## Dataset rows:
....................

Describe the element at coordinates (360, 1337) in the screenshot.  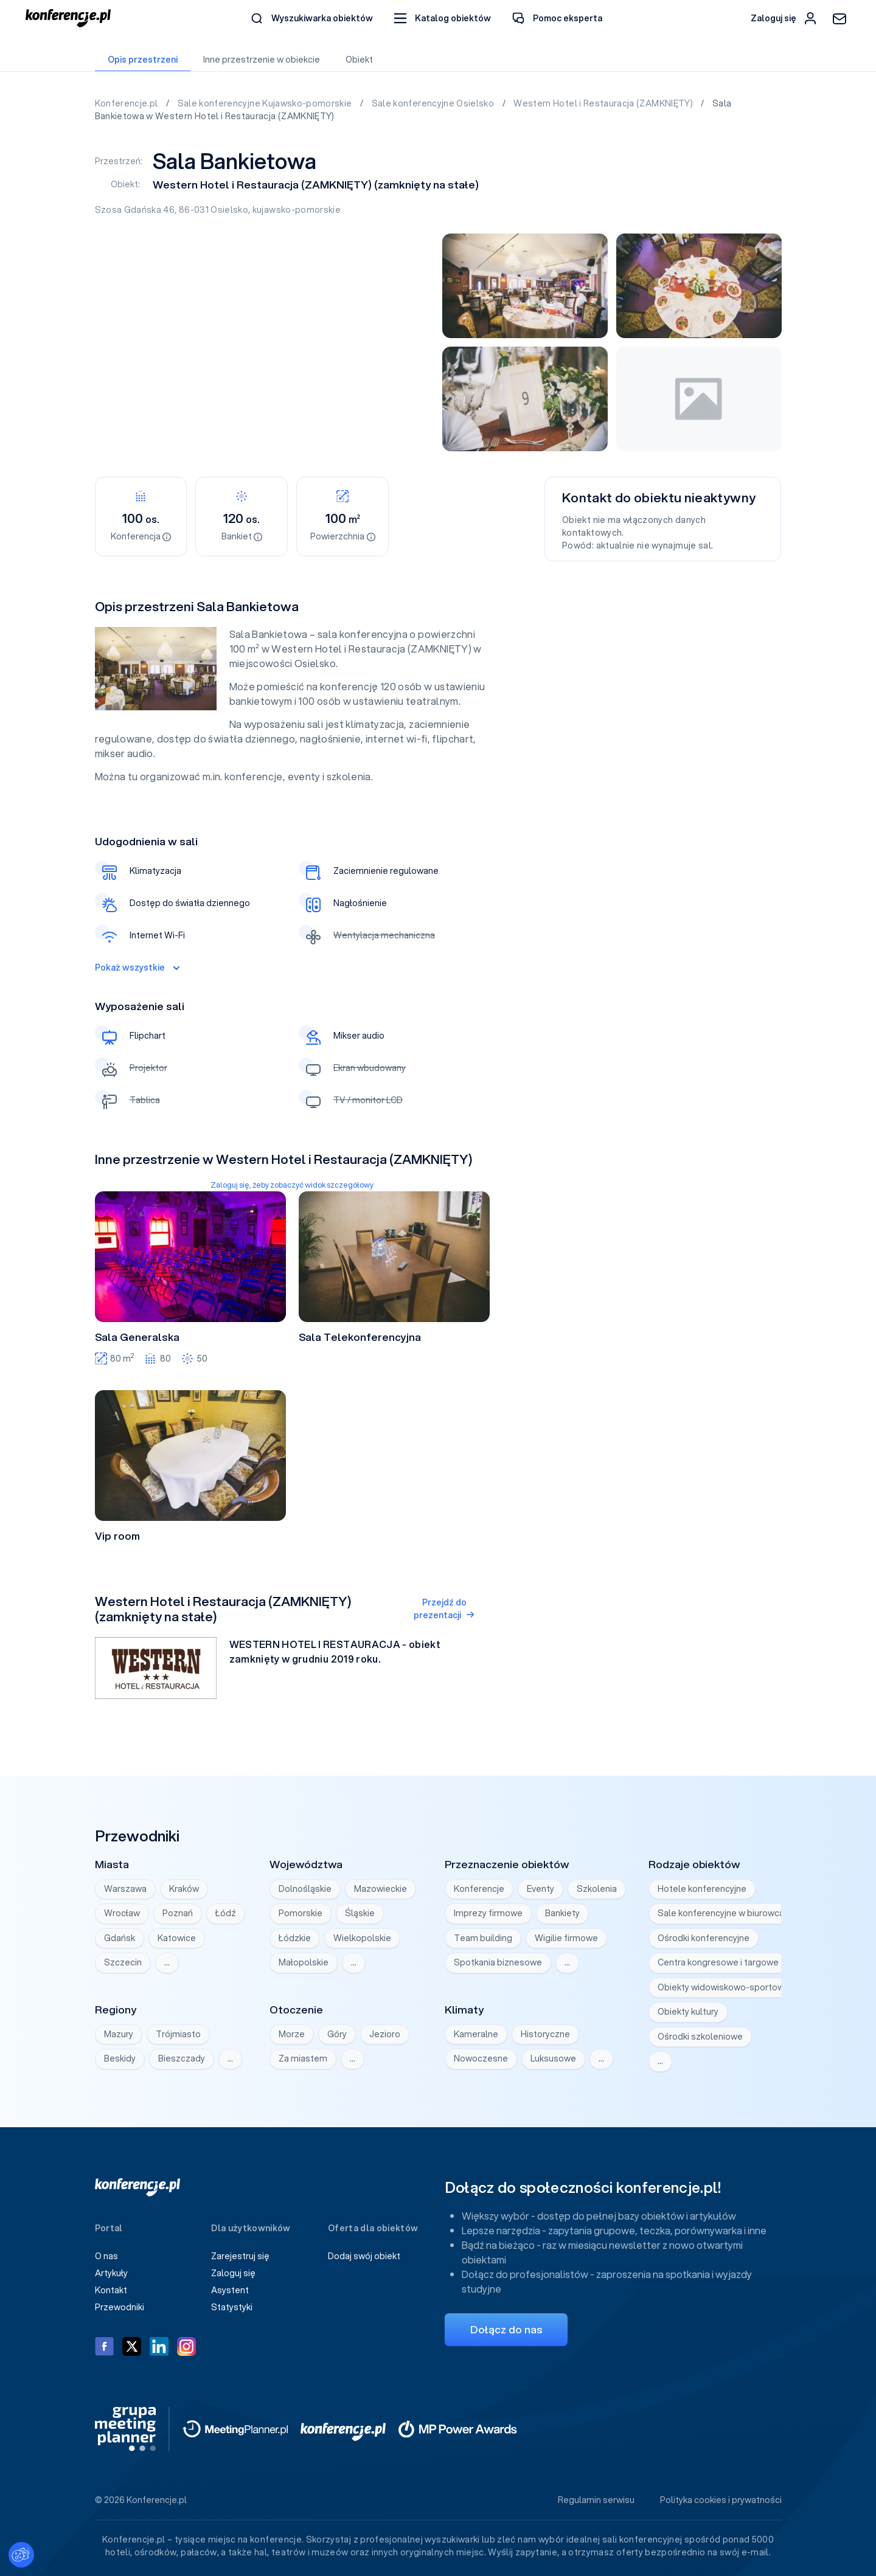
I see `Sala Telekonferencyjna` at that location.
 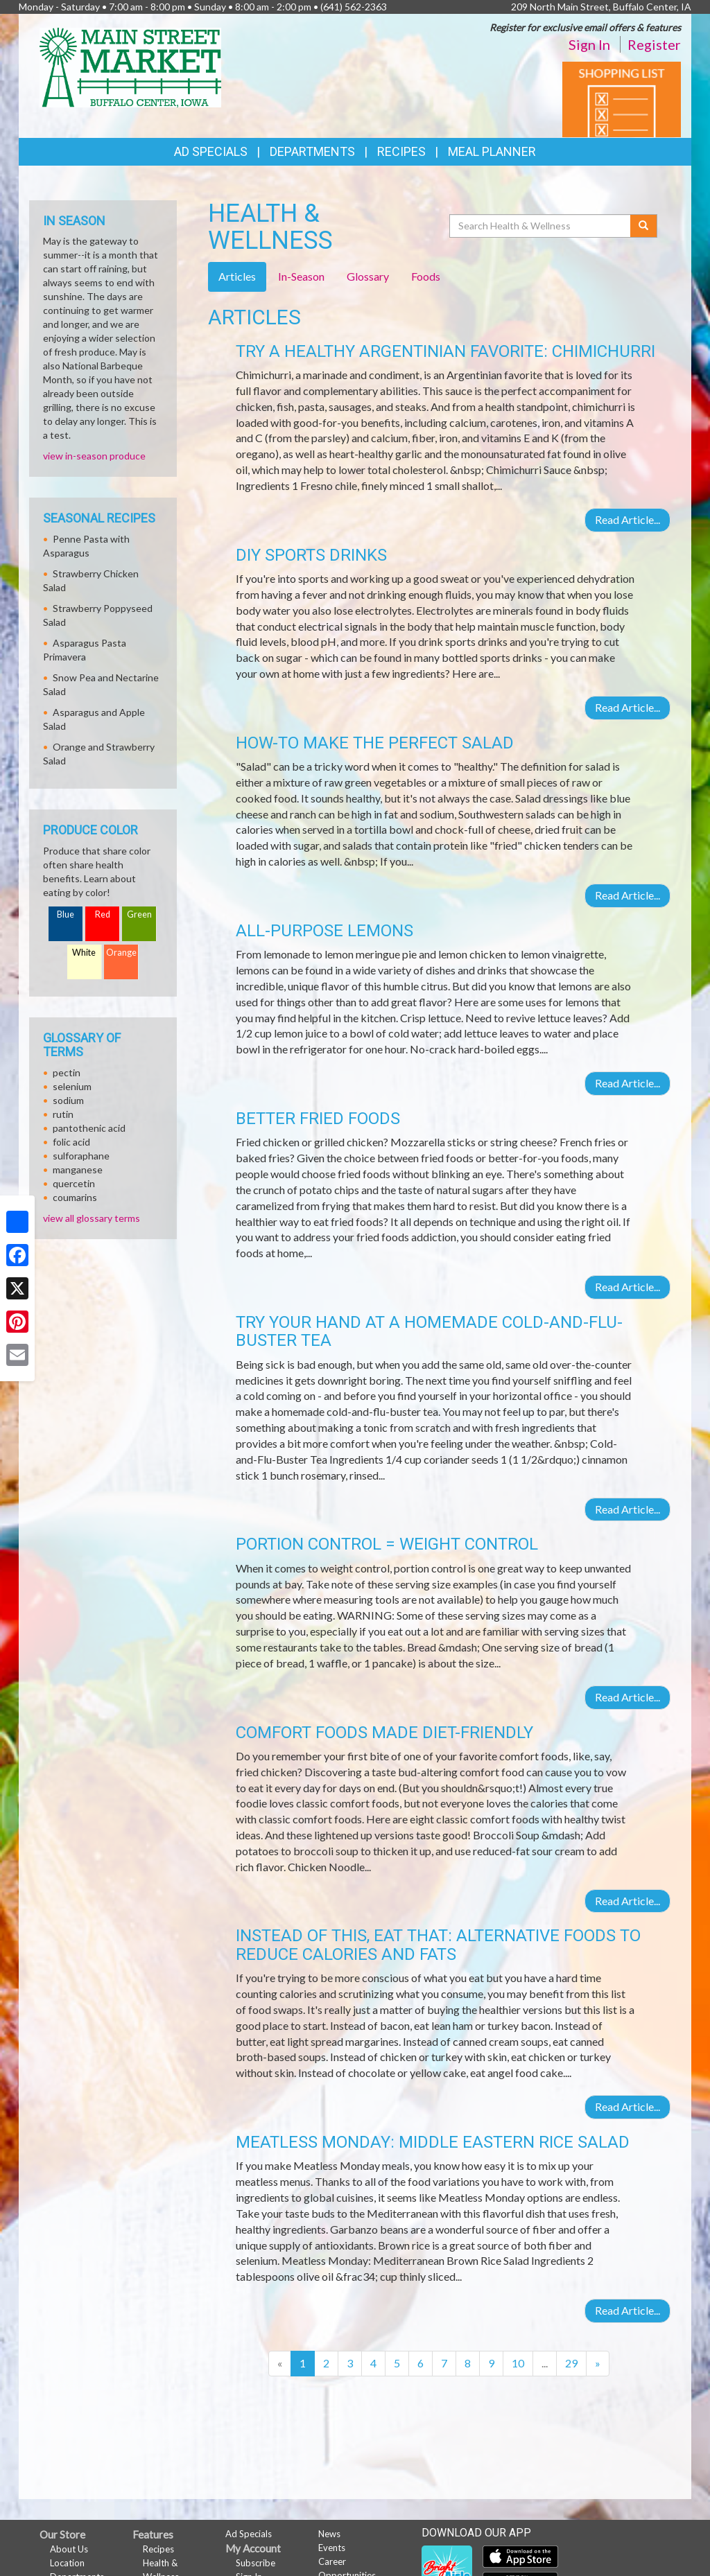 I want to click on [Search Health & Wellness], so click(x=540, y=226).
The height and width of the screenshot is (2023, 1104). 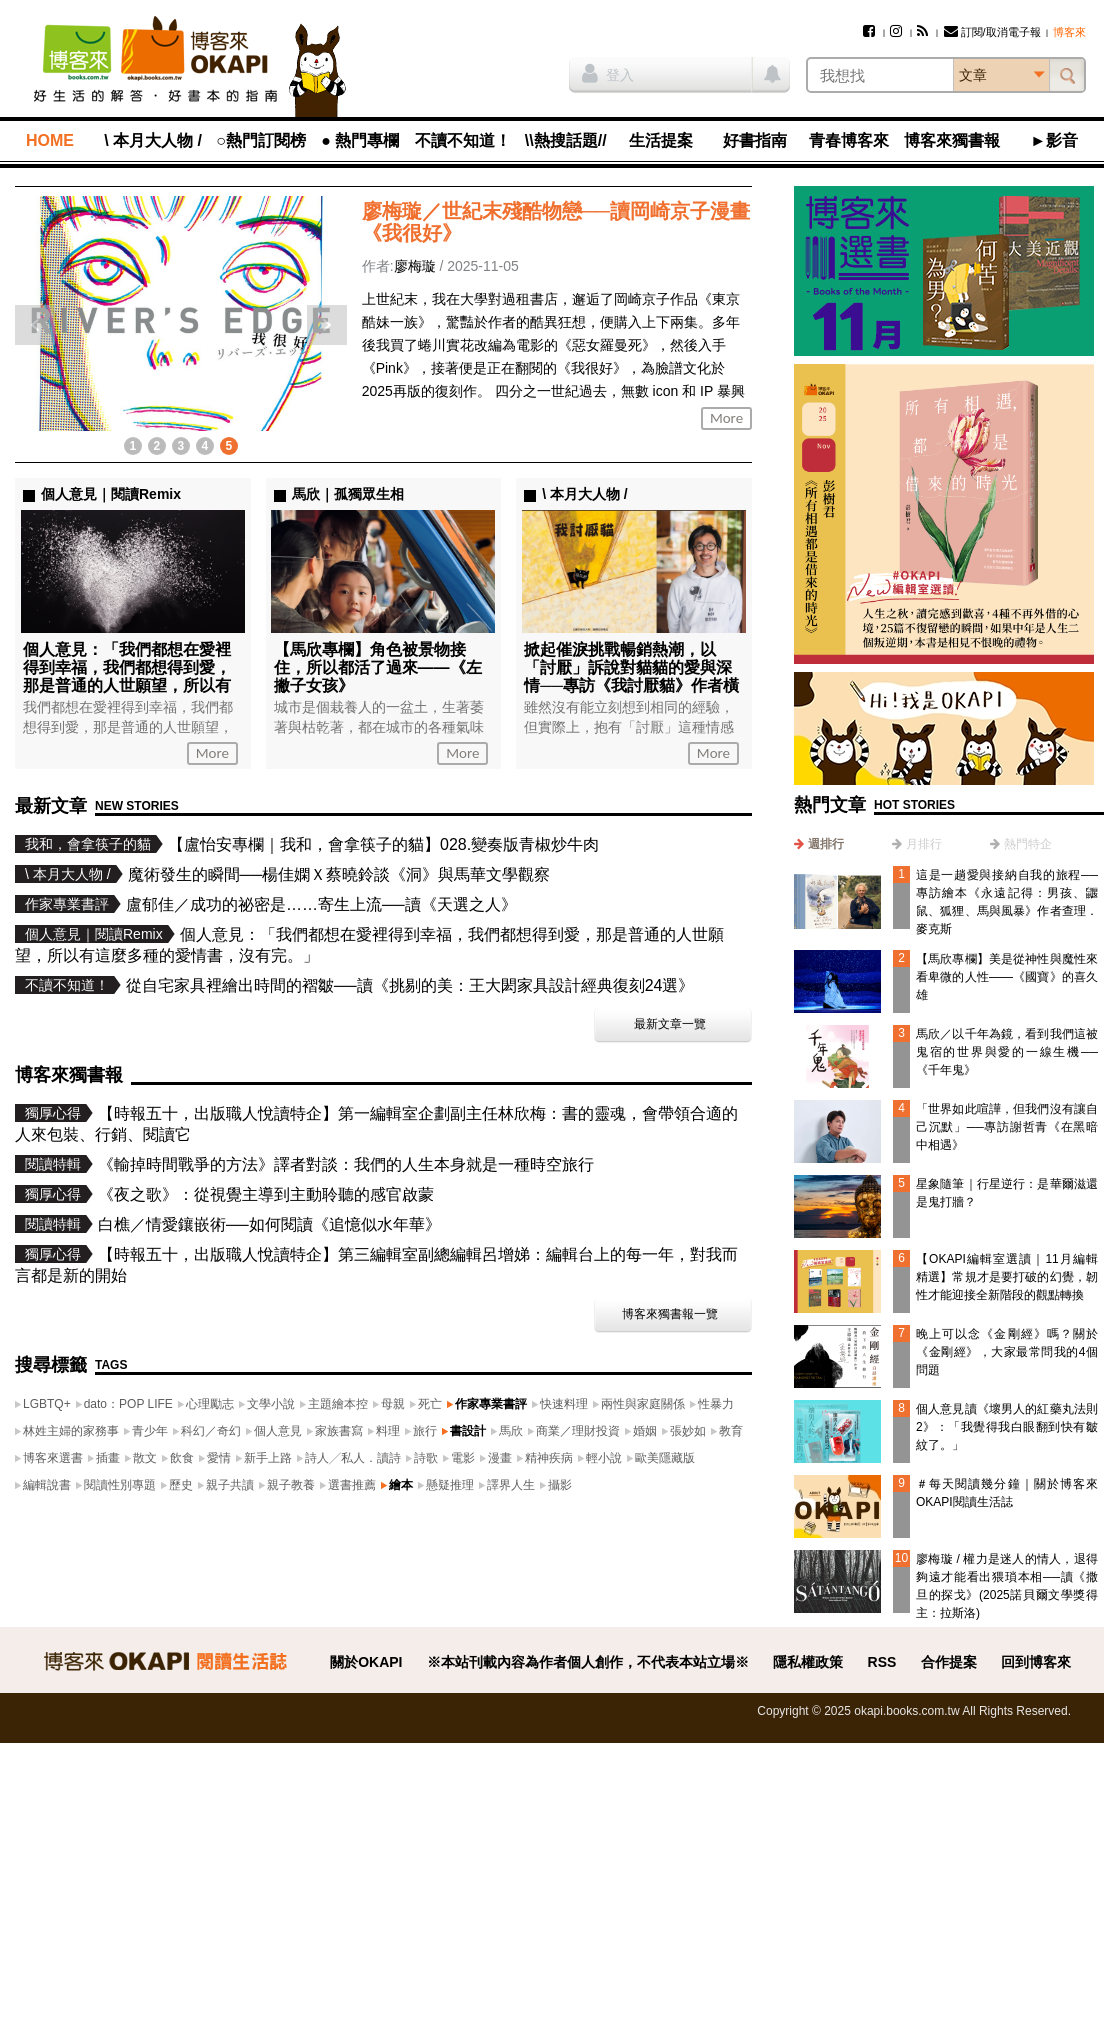 What do you see at coordinates (450, 1485) in the screenshot?
I see `懸疑推理` at bounding box center [450, 1485].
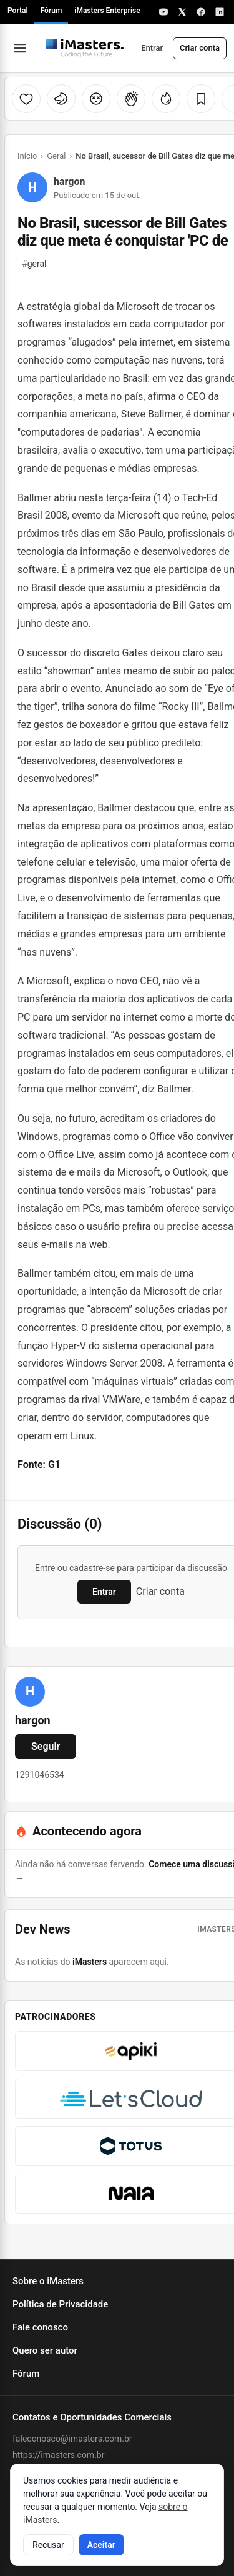  What do you see at coordinates (51, 10) in the screenshot?
I see `Fórum` at bounding box center [51, 10].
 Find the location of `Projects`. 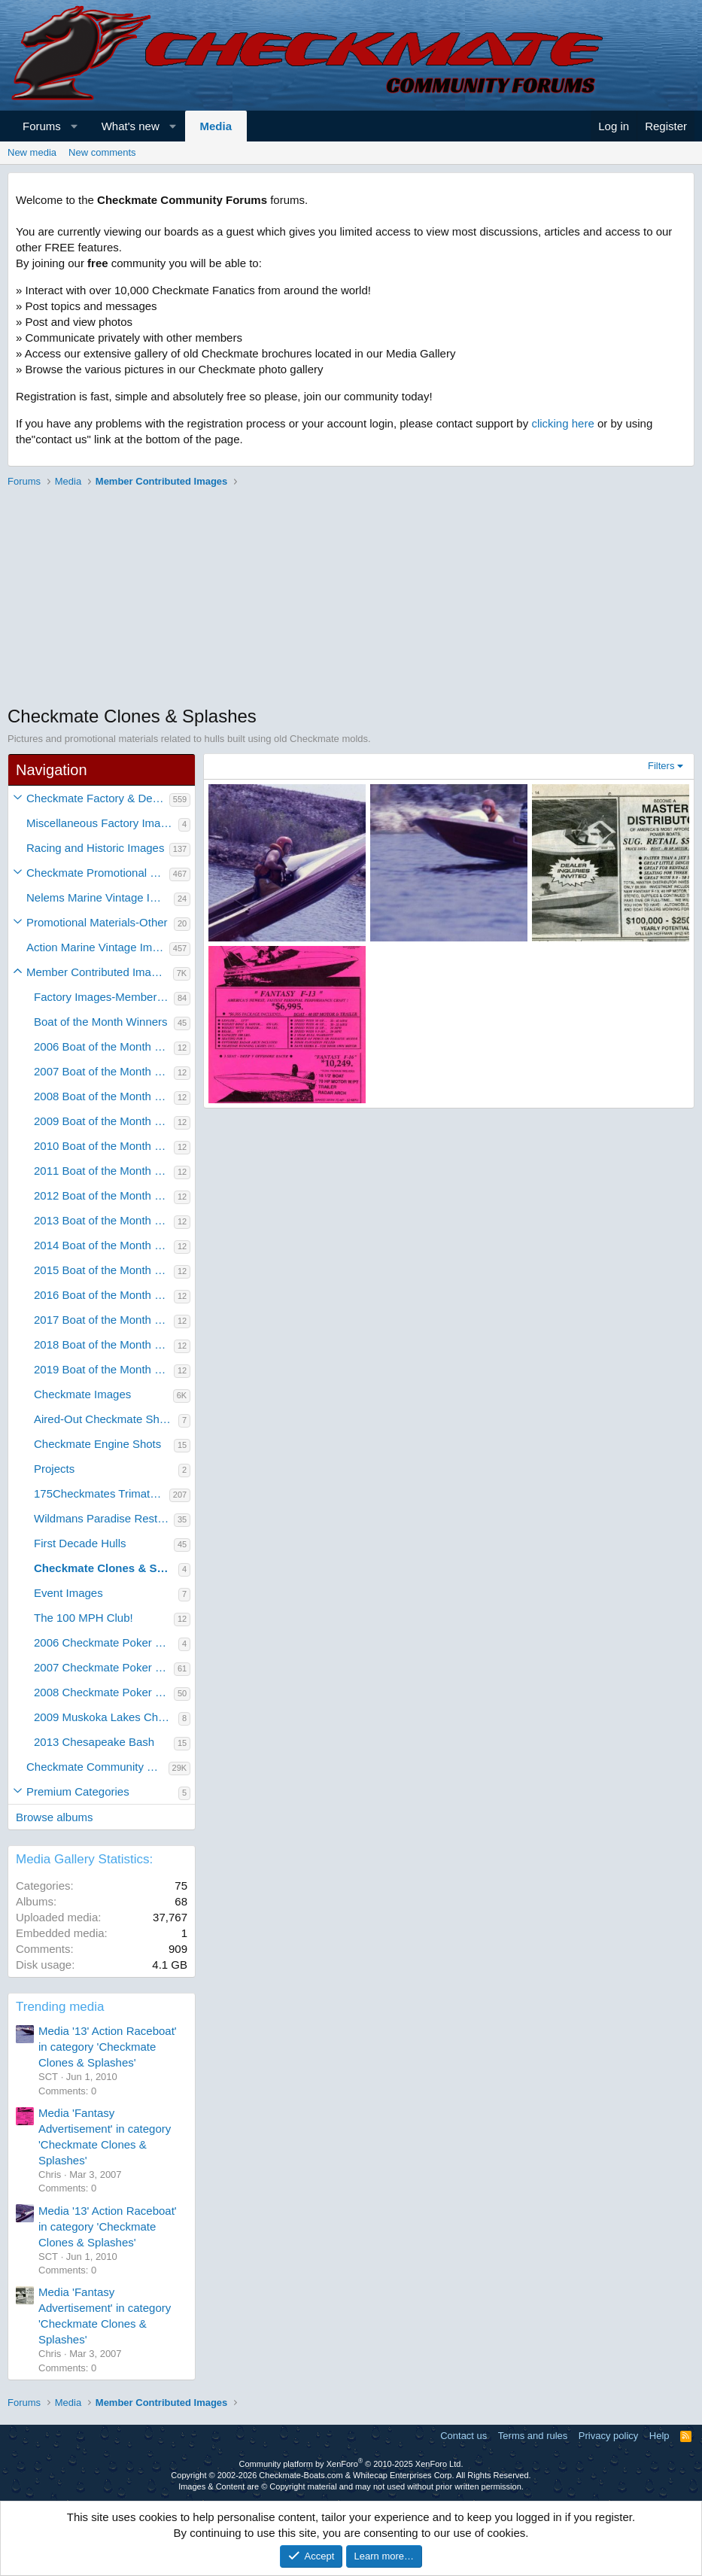

Projects is located at coordinates (54, 1468).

....................

## Set task:
Format the material from its first line through the line containing "I want to click", inclusive, as a Markdown table with the columns Row and Line, skipping any blank lines. Omit the pictures.

## The solution:
| Row | Line |
|---|---|
| 1 | Describe the element at coordinates (360, 1337) in the screenshot.   |
| 2 | I see `Sala Telekonferencyjna` at that location. |
| 3 |   I want to click on [Search Health & Wellness], so click(x=540, y=226). |